Bunun için, başka bir gönül, kar küreği gibi yardıma koşacaktır. Tipilerin,
fânilikten, çağdan, günden sürükleyip getirdiği karı, dostun kar küreği ile
temizleyecektir gönül. Şeyh mürid
ilişkisi, tecrübeli, işlenmiş gönülün ham gönüle yardımı gibidir. Dağa tırmananlar gibi ya da. Yukarı
çıkan, aşağıdakine “el verecek”tir. Ama, kimi zamanda iki arkadaş elele
tırmanırlar dağa. Sırayla, gâh o, gâh beriki, el uzatır, çeker götürür
arkadaşım. Hem şeyh, hem mürittirler birbirine; hem arkadaş, hem dostturlar;
hem öğrenci, hem hocadırlar.
Mevlâna,
büyük görevi, kendisini an an çekerken, gönlünü sınayacağı gönüle
büyük özlem duyuyordu. Ateşten sınavı elbirliğiyle atlatacağı o büyük dostu
arıyordu. Ufuklarda bir atlı görünür ya, savaşın en kritik anında,
ve birden, onunla, savaşın gidişi değişir, işte onun gibi, ruhun kendini
bulması, gönlün saf sevgi aynası haline gelmesi savaşında (bu büyük içsavaşında) bu kez ufukta değil, kapıda, atlı değil, sâde bir yolcu gibi, “arkadaş” çıkıp gelecektir.
Heykeltraşın
mermer içinde hazır duran heykeli çıkartışı gibi, şairin şiirini arı kovanını
ya da oğulunu andıran dilden çekip alışı gibi,
ressamın renkler ve çizgiler dünyasında hayallerini görmesi ve tasvirini
yakalaması gibi, toplum görevlisinin kaderi de, gönül avcısı gönülü nasıl olsa avlayacaktır. Avlamak için avlanacak,
avlanmak için avlayacaktır gönül. Gönül eğitimi böyle böyle
en büyük ava hazırlanacaktır. Ya da en büyük av olmaya. Çünkü;
o makam, öyle bir makamdır ki, orda avlanmak av olmaktır, av olmak avlanmaktır;
av olmak, avcı olmaktır; avcı olmak, av olmak.
Mevlâna,
medresesinden at üstünde dönerken, dizgini tutup soru soran dervişin gönlün
çoktandır beklediği, haberci ve yolcu olduğunu anlamıştı. Gönlün, yol azığım ve
korkulu yolculuk için silâh donanımını tamamlayıp yola çıkması için, bütün bu
konuda kendine bir arkadaş olacak o “doğu yolcusu”nun,
o atalar yurdunca gönderilen armağan gönülün, o Tanrı
misafirinin çıkıp geldiği besbelliydi. Kendisi Iskenderi
Zülkarneyn ise, işte karanlıklar içinde âbı hayatı birlikte arıyacakları
Hızır gelmişti. Şu şartla ki, o da öbürünün Hızırıydı.
Şemsi
Tebrizî’nin gelişiyle, fünye ateş aldı ve birikip
sıkışmış bomba infilâk etti. Mâneviyat dünyası, Konya
Okulu’nu kazandı. Doğu ve batı birleşti. Leylâ ve Mecnun ateşi, bir şimşek gibi
yandı ve muratlar hasıl oldu. Anadolu ruhunun yüksek
fırınlarından biri ateş aldı. Yüksek fırın, geç ısınır, geç ateş alır, fakat
sonunda ateş aldı mı o artık kolay kolay sönmez. Uzun ömürlü olan ateştir o.

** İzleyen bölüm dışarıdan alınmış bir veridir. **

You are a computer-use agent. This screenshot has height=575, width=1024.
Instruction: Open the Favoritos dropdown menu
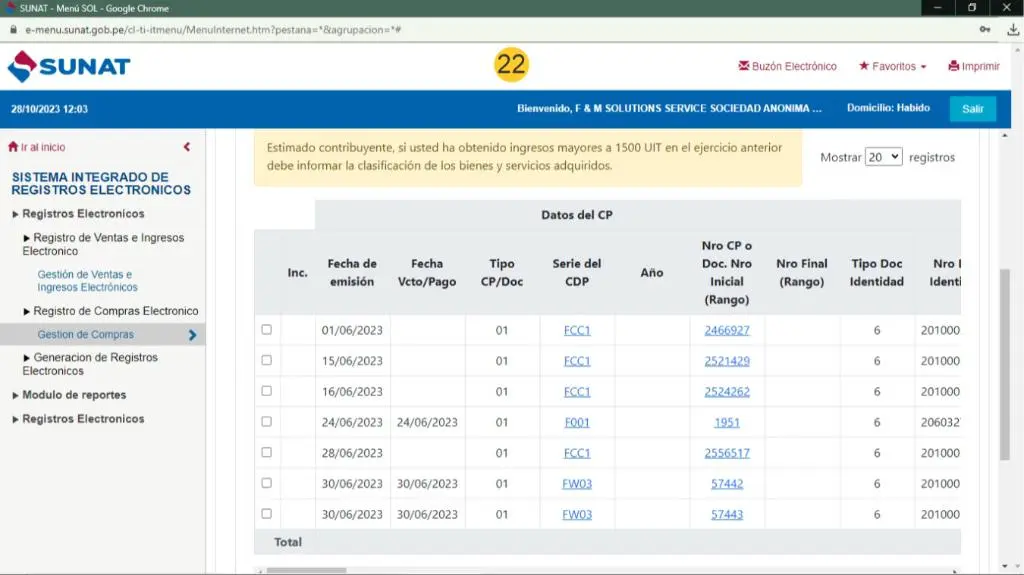point(892,66)
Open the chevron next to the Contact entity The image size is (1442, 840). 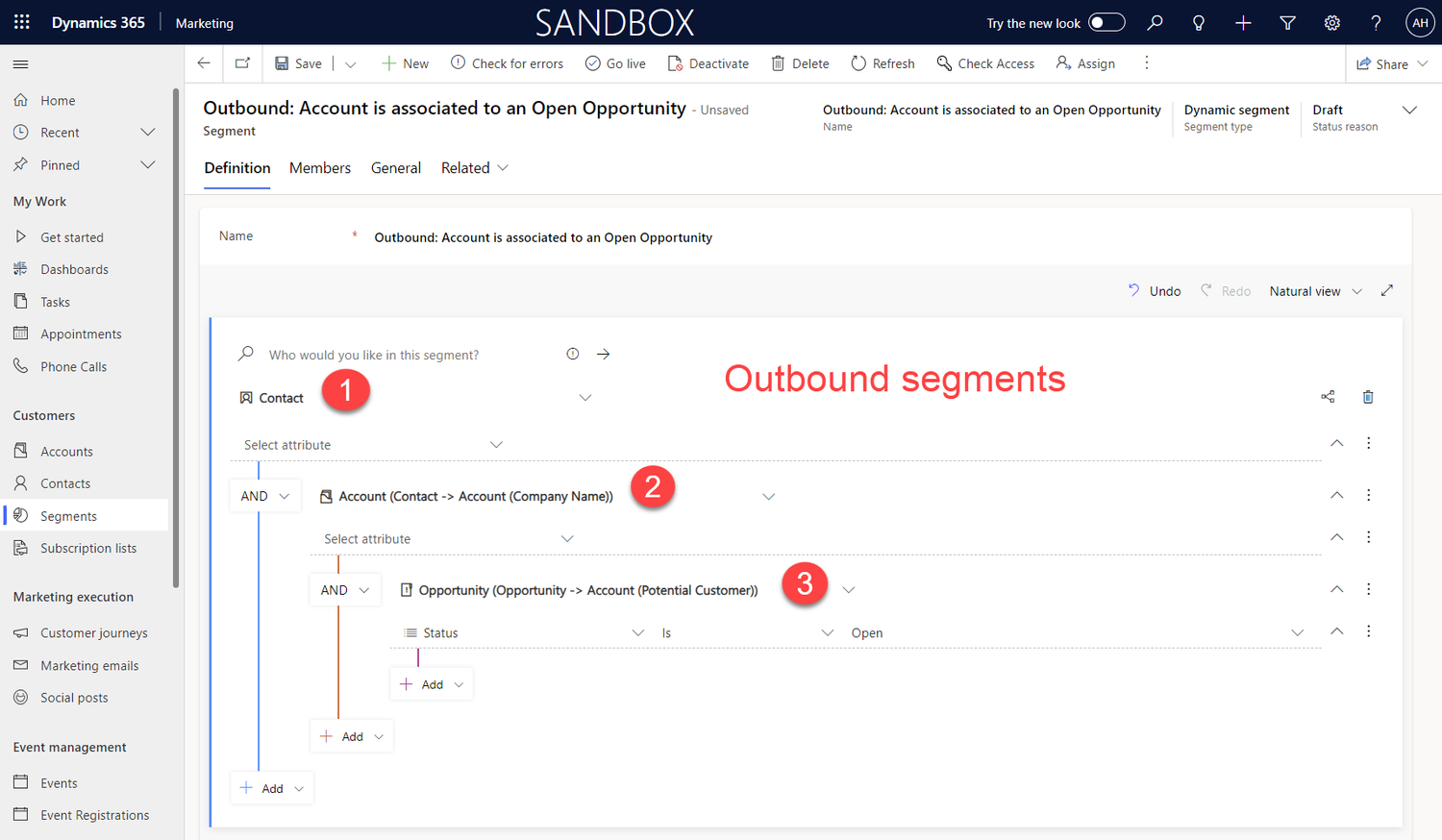[584, 396]
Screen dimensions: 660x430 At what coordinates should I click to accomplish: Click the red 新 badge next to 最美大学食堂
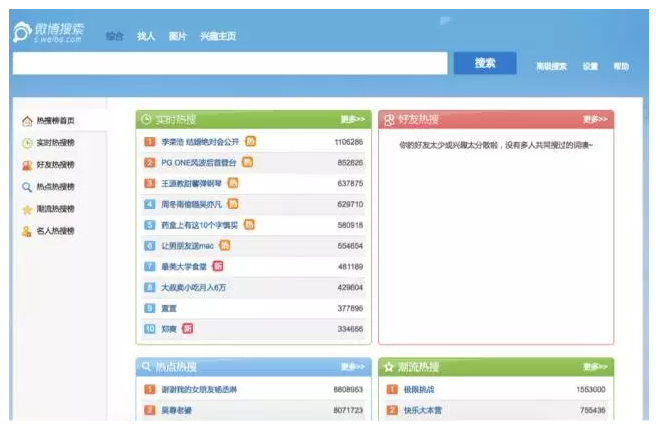point(217,266)
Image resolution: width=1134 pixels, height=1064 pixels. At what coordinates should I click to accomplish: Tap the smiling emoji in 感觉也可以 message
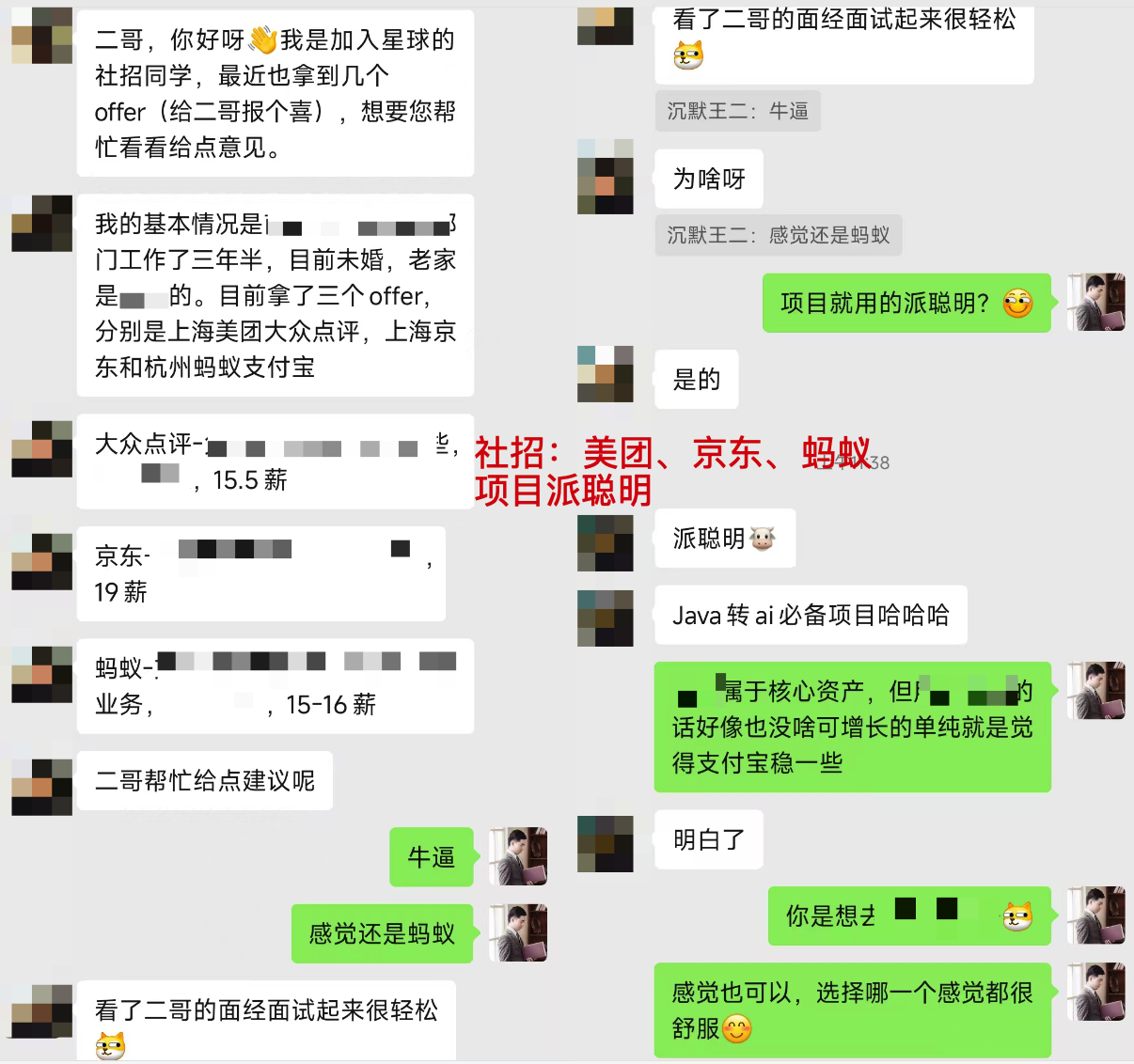click(x=737, y=1029)
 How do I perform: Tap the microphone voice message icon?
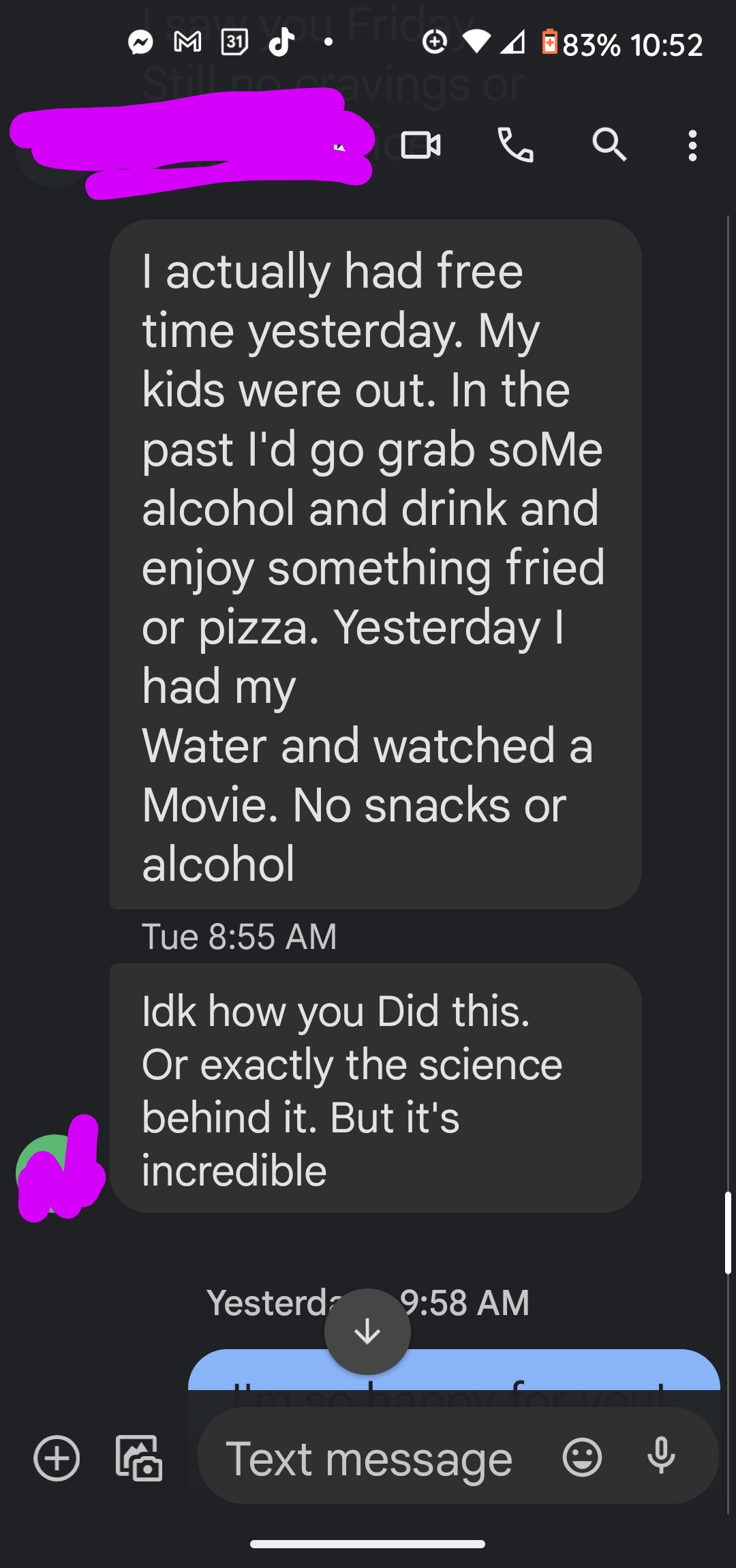coord(661,1457)
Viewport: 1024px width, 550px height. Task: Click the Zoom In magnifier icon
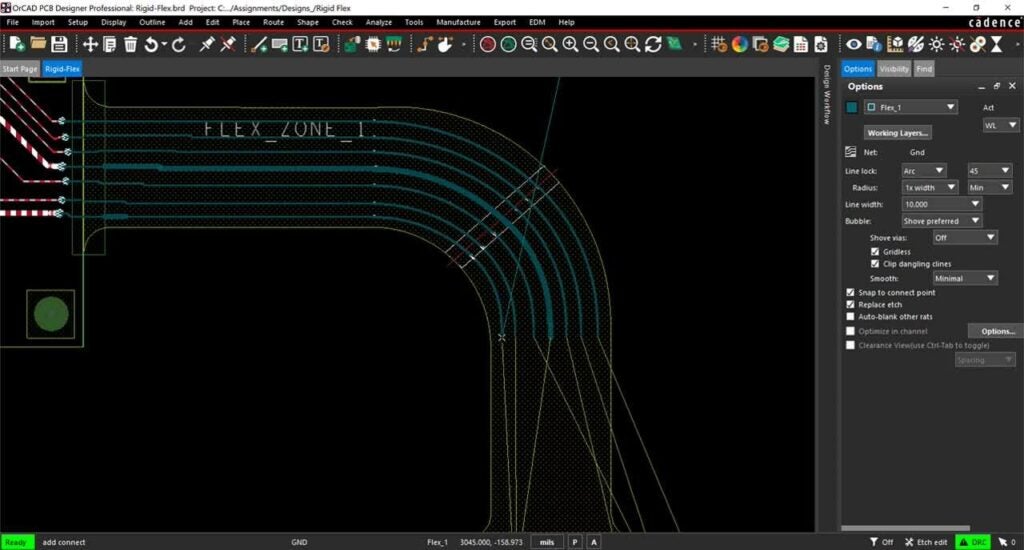570,44

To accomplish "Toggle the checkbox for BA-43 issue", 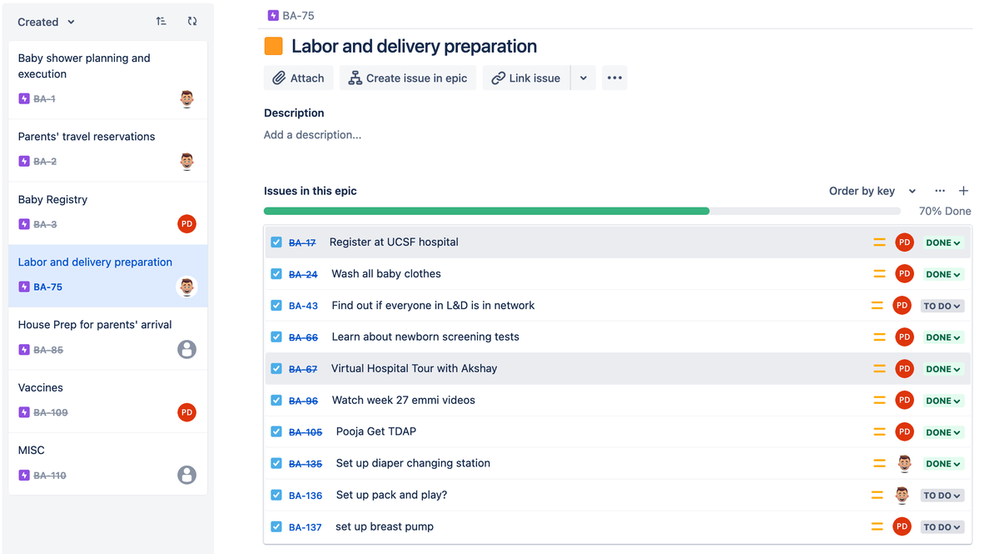I will coord(276,306).
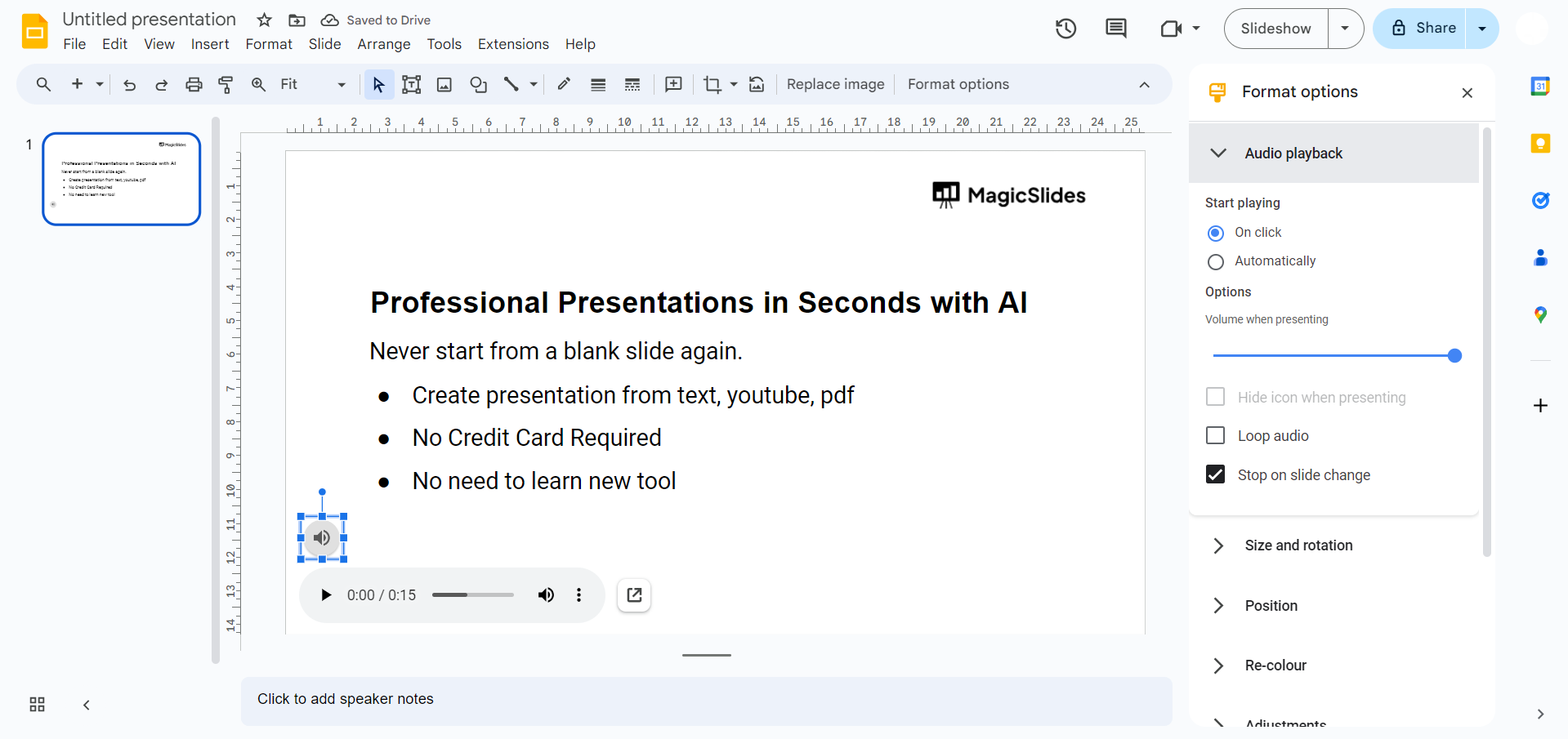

Demiri eriten, ateşe çeviren, istenilen şekli vereceğiniz bir uysallığa erdiren
büyük ateş ocağıdır o.
Şemsi
Tebrizî’nin gelişi, Mevlâna’nın kendine gelişi, kendi
kendini buluşudur. Gönlünün ilk silâhım denediği nişan tahtasıdır. Bir yankıdır
Şemsi Tebrizî. Şemsi Tebrizî
ile konuşmak, Mevlâna için bir monologdur. Ayniyle Şemsi Tebrizî
için de Mevlâna öyledir. İkiz ruhlardır onlar. Büyük yolculukta kader arkadaşı,
kader yoldaşıdırlar.
Mevlâna
ve Şems i Tebrizî, ayni ruhun iki yüzü. Bir elmanın, bir olmanın iki yarısı.
·
VII
Korkulu
bir yola başlayan için bir arkadaş gerektir. Bir arkadaş gerektir ki, balta girmemiş
sık ormanlarda yol açsın. Şemsi Tebrizî, Mevlâna için
böyle bir arkadaş, böyle bir dosttur. İlerleyecek bir ruh için en büyük engel,
alışkanlıklardır. Cesur, yiğit bir arkadaş gerekir ki, alışkanlıklarımızı
sarsmak istediğimizde bize destek olsun, bizi kamçılasın. Kendi kendimize
söylemeğe cesaret edemediğimiz şeyi, o, bize, yüksek sesle söylesin. Altı ay
yalnızlıkta iki dostun sohbete dalıp kimseyi kabul etmemelerini, Şems’in
Mevlâna’dan şarap testisini başında çarşı ortasında taşımasını istemesini ve
benzeri bir takım görüntüyü aşma denemelerini, halkın insan için söylediklerini
umursayıp umursamama sınavını birlikte saptama olarak düşünmek daha doğrudur.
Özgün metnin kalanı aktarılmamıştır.